## İş Emri 1
Seçilen metinde "Erzincan'daki" diye başlayan paragrafı, ana bilgileri koruyarak tek ve daha kısa bir cümleyle yeniden yazın.
## İş Emri 2
Seçilen metne göre şu soruları kısaca yanıtlayın ve yanıtları aynı harflerle işaretleyin:
(a) Savunmasını tamamlayan kişinin görevi nedir?
(b) Tapan'ın avukatının adı nedir?
(c) Tapan çapraz sorgu konusunda ne istediğini belirtti?
## İş Emri 3
Dava haberinin devamını, son cümlesinden sonra gelecek birkaç cümleyle yazın.

## Seçilen Metin
● ● ●
'Bu bir intikam operasyonudur'
Erzincan'daki "silahlı terör örgütü"ne ilişkin, görülen davada Eskişehir İl Jandarma Alay Komutanı Kıdemli Albay Recep Gençoğlu, savunmasını tamamladı.
16 Yıl Önce Güncellendi
2010-05-06 17:12:00
Bu isteğe itiraz eden Tapan'ın Avukatı Hüseyin Özarslan, davaya paralel bir soruşturmanın sürdüğünü ve bu aşamada çapraz sorgu yapılmasını istemediklerini söyledi.
Bunun üzerine Karatay'ın çapraz sorguya cevap vermek isteyip istemediğini sorduğu Tapan, avukatı Özarslan'a katıldığını belirterek, çapraz sorguyu istemediğini ifade etti.
● ● ●
## Toplanan Veriler

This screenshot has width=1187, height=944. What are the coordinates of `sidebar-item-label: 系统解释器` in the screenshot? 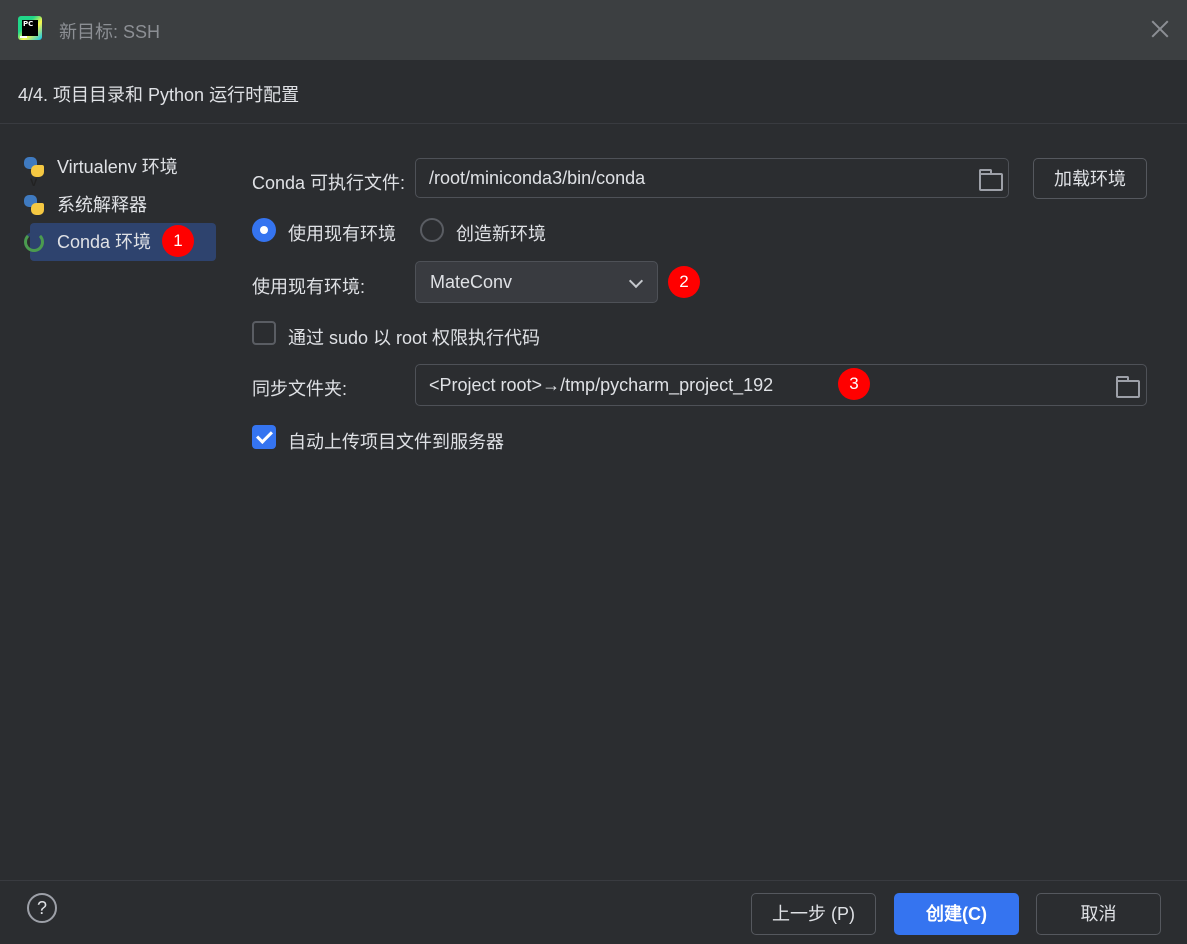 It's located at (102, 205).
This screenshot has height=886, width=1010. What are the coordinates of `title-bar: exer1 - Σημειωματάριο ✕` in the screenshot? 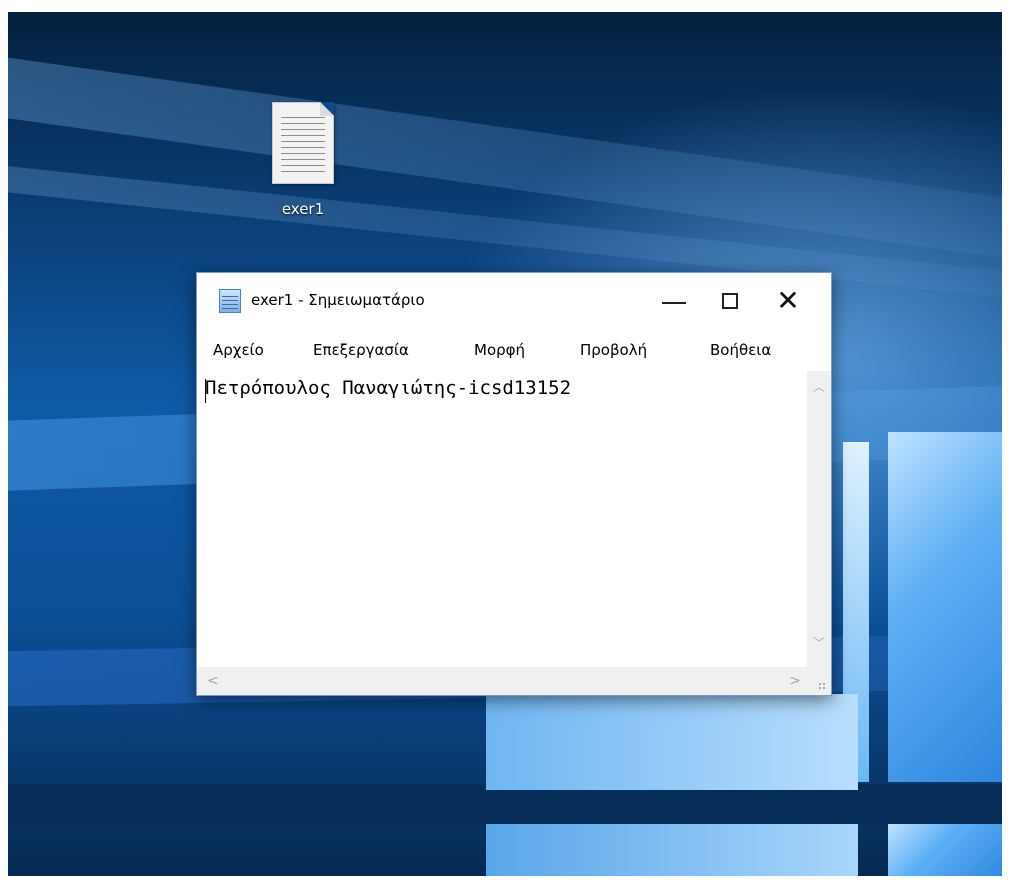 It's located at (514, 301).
● ● ●
## Beklenen Yanıt 1
Eskişehir İl Jandarma Alay Komutanı Kıdemli Albay Recep Gençoğlu, Erzincan'daki "silahlı terör örgütü" davasında savunmasını bitirdi.

## Beklenen Yanıt 2
(a) Eskişehir İl Jandarma Alay Komutanı.
(b) Hüseyin Özarslan.
(c) Çapraz sorgu istemediğini belirtti.

## Beklenen Yanıt 3
Ardından söz alan Tapan'ın avukatlarından Fatih Mehmet Yoğurtçu ise müvekkilinin bir komploya maruz kaldığını öne sürerek, "Müvekkilim, 20 Temmuz 2009'da Erzincan'a atanmıştır ve üç aylık bir sürede bir örgüt varsa bile buna nasıl üye olunabilir? Bu mantığa aykırıdır" diye konuştu.
Özarslan da müvekkilinin duruşmalarda hazır bulunmaktan bağışık tutulmasını talep ettiklerini söyledi. Özarslan ayrıca, müvekkili gerekçe gösterilerek üç ay süreyle Erzincan İl Jandarma Komutanlığının telefonlarının dinlendiğini ve bu dinlemeler sonucunda 300'ü aşkın kişinin mağdur olduğunu iddia etti.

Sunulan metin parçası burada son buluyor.